La displasia fibrosa ossea è una malattia rara caratterizzata da una alterazione nella formazione dell’osso per la quale il midollo viene di fatto sostituito da un tessuto fibroso e può affliggere in uguale misura sia gli uomini che le donne.

Il quadro di gravità della displasia, così come per altre patologie rare, è estremamente variabile: la malattia può infatti colpire un solo segmento scheletrico e passare per molti anni inosservata, o piuttosto interessare interamente tutto l’apparato scheletrico e manifestarsi sin dai primi anni di vita. Sia che colpisca le ossa lunghe (arti superiori e/o inferiori) o le ossa piatte (coste e pelvi), la displasia fibrosa ossea porta all’indebolimento osseo accompagnato da fitti dolori e fratture frequenti.

Non solo, il possibile interessamento delle ossa del massiccio facciale (quindi del cranio) della malattia può essere causa di una dolorosissima espansione del tessuto e di una alterazione della facies (termine con il quale si indica, in medicina, l’aspetto e l’espressione del viso caratteristici di certi stati patologici).

La diagnosi di displasia si basa sull’aspetto radiologico e talvolta sull’esame istologico, la malattia può inoltre accompagnarsi anche ad una alterazione delle funzioni di riassorbimento renale del fosfato che per essere compensata necessiterebbe di trattamenti con fosforo e vitamina D.

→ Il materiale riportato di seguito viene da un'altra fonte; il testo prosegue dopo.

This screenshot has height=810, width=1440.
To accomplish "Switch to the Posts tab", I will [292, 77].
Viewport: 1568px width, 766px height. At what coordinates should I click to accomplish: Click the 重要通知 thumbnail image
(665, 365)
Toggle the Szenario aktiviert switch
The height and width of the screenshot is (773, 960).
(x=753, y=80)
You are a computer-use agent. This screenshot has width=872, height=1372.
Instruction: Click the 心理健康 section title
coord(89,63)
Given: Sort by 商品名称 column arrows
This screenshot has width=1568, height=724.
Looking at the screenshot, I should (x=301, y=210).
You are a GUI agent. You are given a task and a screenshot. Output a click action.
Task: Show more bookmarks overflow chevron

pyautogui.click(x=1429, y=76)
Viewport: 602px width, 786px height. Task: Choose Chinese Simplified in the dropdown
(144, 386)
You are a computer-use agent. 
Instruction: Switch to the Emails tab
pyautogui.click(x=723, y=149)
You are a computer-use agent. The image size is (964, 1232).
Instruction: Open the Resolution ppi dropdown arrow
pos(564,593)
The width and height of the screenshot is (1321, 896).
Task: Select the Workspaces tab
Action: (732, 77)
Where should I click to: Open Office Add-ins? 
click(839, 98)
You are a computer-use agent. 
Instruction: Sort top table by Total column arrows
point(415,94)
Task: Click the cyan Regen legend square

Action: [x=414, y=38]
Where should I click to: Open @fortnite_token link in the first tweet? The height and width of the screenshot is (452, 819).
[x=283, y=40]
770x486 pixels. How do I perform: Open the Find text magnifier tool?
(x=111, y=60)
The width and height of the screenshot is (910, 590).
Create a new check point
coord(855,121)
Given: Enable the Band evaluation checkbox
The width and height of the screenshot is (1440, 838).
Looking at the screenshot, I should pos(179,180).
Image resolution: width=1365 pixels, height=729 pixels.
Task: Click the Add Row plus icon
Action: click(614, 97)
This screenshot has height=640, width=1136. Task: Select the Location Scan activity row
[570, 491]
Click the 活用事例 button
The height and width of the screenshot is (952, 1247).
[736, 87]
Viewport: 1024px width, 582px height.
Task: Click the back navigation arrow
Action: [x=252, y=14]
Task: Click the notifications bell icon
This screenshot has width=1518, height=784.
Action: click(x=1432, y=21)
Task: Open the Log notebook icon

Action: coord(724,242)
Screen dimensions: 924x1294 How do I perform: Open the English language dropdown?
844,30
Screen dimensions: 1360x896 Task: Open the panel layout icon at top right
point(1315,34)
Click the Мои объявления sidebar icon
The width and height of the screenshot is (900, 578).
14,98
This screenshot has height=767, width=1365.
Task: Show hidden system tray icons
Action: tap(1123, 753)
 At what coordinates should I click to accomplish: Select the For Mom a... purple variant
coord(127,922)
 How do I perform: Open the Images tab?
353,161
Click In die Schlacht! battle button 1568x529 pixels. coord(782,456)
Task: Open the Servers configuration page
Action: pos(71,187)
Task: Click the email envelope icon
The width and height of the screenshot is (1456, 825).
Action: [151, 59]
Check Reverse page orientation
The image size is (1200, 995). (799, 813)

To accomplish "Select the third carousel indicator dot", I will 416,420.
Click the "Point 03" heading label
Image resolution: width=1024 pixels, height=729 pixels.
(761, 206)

L’approccio terapeutico tipico è essenzialmente sintomatico (analgesici) e ortopedico (prevenzione e trattamento delle complicazioni scheletriche mediante innesto osseo, curettage e/o osteotomia). Alcuni studi recenti hanno rilevato l’efficacia del pamidronato nell’alleviare rapidamente il dolore osseo; in circa la metà dei casi, inoltre, il farmaco aumenta progressivamente la mineralizzazione delle aree osteolitiche. La prognosi è migliorata con i progressi nella terapia, ma resta tuttora difficile da stabilire.